[Stored items]:
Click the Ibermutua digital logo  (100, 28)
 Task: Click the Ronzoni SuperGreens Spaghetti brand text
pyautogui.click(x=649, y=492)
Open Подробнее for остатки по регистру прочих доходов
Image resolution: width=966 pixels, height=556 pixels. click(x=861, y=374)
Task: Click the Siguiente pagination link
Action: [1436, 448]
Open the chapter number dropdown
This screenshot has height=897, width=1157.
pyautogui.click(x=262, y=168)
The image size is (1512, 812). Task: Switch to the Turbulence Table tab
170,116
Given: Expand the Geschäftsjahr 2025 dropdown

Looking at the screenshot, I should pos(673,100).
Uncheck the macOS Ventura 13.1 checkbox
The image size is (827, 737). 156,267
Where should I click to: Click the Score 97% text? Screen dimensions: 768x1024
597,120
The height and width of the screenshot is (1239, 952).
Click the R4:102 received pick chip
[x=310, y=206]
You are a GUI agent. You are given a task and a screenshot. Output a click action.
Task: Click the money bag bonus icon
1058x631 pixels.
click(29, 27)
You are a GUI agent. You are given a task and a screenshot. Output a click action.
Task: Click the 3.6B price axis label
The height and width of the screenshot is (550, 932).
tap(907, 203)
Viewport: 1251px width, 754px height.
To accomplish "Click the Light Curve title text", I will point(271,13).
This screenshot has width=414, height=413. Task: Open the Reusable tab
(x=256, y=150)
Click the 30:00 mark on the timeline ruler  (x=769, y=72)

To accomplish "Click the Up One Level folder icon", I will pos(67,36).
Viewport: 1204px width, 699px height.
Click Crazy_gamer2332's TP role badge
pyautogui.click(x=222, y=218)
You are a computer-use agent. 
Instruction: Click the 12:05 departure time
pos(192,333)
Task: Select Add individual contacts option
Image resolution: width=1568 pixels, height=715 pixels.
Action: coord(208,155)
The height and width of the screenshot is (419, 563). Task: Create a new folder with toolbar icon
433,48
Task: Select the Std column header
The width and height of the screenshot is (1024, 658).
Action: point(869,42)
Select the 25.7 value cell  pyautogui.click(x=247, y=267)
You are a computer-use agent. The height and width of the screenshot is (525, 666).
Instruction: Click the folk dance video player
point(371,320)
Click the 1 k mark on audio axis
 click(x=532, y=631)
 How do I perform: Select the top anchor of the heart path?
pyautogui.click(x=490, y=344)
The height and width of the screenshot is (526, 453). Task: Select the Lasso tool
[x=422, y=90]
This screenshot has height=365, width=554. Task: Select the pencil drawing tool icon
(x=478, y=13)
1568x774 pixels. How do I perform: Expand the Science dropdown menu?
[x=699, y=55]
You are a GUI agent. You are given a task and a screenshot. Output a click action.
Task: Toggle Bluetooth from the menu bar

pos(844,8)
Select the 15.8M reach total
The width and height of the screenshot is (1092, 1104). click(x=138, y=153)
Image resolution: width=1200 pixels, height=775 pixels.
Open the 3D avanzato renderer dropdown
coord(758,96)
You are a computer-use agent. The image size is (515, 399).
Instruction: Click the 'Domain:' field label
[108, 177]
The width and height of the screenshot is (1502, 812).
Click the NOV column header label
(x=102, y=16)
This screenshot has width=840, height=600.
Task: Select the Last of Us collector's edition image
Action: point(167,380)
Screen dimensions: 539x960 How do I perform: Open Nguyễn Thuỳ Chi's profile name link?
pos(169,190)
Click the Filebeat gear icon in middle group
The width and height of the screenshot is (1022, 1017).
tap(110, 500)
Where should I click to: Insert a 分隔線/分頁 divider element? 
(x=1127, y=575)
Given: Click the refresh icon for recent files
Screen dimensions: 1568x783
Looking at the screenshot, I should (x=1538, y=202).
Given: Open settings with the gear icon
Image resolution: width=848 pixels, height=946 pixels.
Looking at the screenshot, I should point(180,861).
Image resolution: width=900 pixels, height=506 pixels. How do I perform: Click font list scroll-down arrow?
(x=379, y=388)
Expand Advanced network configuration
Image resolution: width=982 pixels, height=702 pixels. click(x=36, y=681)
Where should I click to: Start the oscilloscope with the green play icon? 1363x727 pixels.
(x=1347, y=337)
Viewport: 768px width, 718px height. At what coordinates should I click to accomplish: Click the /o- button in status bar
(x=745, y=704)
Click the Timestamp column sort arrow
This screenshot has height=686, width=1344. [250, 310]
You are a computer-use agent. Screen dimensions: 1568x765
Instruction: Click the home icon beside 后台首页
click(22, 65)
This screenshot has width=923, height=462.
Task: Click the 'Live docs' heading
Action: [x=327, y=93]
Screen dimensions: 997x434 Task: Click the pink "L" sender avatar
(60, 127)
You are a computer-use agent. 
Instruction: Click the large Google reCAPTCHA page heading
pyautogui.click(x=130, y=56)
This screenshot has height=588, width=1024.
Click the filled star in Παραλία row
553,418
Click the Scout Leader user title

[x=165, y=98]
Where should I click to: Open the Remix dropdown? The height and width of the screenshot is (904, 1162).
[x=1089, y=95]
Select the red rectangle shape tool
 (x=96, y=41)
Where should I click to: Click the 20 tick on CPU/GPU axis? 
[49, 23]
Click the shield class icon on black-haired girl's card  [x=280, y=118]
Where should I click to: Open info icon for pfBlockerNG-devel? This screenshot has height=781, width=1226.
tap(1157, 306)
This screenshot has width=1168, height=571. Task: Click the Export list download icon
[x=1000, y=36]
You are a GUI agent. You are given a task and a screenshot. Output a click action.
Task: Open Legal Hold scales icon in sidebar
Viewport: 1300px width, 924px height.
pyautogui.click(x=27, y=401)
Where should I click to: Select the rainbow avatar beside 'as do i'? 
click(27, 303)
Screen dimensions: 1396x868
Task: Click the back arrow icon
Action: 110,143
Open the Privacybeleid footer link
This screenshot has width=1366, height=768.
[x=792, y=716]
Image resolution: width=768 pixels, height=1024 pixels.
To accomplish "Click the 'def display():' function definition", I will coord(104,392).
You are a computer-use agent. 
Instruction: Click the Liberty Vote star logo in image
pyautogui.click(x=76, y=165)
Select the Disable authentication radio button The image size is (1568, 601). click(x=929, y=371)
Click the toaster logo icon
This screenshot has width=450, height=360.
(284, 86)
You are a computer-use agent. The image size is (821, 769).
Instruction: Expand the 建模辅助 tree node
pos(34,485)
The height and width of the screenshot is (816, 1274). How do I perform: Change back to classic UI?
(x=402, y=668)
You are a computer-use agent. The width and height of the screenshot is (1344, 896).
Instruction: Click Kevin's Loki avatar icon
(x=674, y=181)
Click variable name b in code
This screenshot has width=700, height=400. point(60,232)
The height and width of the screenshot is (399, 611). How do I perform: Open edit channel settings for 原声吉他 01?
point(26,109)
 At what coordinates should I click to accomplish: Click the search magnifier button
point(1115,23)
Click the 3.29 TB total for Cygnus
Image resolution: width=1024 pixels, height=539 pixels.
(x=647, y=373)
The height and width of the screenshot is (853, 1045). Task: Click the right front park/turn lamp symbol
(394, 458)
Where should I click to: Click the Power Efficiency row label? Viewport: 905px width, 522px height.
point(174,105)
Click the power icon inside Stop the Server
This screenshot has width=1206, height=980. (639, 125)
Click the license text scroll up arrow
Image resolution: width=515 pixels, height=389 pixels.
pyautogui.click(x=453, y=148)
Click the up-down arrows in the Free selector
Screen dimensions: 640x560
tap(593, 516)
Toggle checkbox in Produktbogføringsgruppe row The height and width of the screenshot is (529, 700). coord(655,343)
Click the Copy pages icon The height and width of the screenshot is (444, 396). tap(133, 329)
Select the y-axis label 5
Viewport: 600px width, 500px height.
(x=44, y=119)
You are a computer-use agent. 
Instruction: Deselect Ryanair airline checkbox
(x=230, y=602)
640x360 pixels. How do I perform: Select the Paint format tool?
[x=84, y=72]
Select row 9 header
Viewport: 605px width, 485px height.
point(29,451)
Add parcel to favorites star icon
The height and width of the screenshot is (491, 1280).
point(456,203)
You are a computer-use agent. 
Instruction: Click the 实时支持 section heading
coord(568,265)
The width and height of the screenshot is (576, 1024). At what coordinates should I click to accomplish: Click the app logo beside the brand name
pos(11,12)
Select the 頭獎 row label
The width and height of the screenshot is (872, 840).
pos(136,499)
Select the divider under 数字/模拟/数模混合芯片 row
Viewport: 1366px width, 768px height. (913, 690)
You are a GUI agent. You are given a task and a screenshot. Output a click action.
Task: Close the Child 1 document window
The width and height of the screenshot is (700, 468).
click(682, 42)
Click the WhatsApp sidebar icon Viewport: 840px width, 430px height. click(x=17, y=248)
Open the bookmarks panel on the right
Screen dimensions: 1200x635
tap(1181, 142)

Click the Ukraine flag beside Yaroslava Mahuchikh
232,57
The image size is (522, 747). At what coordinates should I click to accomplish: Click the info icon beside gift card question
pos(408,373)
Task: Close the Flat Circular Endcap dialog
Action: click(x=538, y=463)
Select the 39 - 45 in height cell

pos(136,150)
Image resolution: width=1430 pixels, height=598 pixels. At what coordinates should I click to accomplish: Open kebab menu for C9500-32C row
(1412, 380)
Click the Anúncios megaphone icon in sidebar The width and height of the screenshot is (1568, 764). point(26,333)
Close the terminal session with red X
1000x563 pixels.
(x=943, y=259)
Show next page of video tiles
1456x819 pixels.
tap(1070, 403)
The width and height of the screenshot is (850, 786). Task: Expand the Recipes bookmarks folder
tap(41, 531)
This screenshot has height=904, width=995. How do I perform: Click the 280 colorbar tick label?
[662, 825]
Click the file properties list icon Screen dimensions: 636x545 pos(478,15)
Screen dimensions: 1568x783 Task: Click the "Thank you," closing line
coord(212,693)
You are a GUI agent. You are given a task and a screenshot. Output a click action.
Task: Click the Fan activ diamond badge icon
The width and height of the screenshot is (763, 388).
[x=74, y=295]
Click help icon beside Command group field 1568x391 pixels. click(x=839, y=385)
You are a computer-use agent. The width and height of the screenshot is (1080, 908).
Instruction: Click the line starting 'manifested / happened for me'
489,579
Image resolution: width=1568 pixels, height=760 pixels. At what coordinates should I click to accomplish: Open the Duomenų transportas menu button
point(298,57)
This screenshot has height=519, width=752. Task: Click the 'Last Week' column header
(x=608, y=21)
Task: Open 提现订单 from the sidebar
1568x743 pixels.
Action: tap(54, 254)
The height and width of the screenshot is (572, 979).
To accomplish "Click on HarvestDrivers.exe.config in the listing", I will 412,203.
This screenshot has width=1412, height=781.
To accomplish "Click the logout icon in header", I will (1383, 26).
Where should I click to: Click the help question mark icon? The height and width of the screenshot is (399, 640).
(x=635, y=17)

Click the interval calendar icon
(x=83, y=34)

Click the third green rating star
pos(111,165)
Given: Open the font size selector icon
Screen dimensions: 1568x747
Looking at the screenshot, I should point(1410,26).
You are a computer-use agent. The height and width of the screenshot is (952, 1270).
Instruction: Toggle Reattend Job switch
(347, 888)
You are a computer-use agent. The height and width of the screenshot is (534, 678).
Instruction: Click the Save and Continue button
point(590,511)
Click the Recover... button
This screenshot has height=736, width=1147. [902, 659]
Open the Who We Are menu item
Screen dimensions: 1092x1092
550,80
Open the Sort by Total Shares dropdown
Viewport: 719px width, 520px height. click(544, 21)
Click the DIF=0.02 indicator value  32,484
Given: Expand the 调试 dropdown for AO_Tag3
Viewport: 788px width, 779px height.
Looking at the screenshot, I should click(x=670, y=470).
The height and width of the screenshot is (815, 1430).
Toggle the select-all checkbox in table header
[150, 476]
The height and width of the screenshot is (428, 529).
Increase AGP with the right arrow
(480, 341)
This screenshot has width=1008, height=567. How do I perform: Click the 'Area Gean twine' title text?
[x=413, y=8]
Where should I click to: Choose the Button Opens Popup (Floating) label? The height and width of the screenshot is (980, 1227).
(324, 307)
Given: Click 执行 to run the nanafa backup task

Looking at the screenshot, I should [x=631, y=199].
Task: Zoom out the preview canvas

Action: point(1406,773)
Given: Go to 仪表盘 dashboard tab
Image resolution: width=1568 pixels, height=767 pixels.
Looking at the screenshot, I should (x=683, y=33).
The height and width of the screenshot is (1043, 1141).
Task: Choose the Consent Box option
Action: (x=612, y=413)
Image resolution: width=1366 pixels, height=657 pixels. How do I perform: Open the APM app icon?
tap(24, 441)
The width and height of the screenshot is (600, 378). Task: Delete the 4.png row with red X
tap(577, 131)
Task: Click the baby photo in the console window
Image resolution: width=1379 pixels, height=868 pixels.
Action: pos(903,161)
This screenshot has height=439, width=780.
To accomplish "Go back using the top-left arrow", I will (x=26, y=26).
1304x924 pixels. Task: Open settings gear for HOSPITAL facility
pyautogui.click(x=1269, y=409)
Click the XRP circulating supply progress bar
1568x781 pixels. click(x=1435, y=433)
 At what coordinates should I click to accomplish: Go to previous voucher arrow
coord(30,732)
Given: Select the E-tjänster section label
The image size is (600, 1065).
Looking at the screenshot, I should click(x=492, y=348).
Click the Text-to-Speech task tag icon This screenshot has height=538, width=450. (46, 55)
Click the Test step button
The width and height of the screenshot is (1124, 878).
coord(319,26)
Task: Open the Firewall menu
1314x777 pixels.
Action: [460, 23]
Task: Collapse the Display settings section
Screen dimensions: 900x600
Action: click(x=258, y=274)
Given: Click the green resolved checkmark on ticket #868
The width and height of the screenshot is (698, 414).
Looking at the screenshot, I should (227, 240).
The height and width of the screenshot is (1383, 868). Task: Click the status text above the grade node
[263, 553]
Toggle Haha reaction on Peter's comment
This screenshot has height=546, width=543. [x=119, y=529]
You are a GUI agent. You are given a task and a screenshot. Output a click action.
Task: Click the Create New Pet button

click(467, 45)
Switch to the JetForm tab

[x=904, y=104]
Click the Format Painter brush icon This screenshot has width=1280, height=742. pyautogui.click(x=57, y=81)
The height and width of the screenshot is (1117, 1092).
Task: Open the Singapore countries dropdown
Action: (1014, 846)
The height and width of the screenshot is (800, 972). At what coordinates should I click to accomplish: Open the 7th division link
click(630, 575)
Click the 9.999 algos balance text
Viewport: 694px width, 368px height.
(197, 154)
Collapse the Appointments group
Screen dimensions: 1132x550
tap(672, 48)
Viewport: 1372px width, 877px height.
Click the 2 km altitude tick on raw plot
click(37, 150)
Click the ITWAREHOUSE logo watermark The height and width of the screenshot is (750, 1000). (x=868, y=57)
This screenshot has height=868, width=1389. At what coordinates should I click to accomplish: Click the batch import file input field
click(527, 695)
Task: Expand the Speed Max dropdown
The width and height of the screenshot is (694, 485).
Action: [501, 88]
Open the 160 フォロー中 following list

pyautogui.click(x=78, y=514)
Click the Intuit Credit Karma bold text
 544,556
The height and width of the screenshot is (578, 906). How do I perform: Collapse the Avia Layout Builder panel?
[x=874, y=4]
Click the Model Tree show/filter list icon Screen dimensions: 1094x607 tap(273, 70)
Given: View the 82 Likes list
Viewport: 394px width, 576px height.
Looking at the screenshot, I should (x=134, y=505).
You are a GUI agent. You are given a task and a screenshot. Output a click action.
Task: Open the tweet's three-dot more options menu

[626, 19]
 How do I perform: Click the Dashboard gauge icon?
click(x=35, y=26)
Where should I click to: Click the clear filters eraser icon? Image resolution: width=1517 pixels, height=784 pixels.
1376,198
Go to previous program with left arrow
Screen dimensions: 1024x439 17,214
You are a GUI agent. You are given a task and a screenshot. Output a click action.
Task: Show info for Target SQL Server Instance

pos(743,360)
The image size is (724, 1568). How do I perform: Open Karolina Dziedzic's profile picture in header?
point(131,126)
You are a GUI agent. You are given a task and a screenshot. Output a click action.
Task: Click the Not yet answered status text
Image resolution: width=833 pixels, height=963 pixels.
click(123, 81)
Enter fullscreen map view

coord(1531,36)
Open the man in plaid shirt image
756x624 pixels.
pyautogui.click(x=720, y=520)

[What the task asks]: The required answer is the exact run of lines above starting at the line with "Task: Select Add individual contacts option" and ending at the line with "Select the 25.7", with both ends present.

[Solution to this task]:
Task: Select Add individual contacts option
Image resolution: width=1568 pixels, height=715 pixels.
Action: coord(208,155)
The height and width of the screenshot is (419, 563). Task: Create a new folder with toolbar icon
433,48
Task: Select the Std column header
The width and height of the screenshot is (1024, 658).
Action: point(869,42)
Select the 25.7 value cell  pyautogui.click(x=247, y=267)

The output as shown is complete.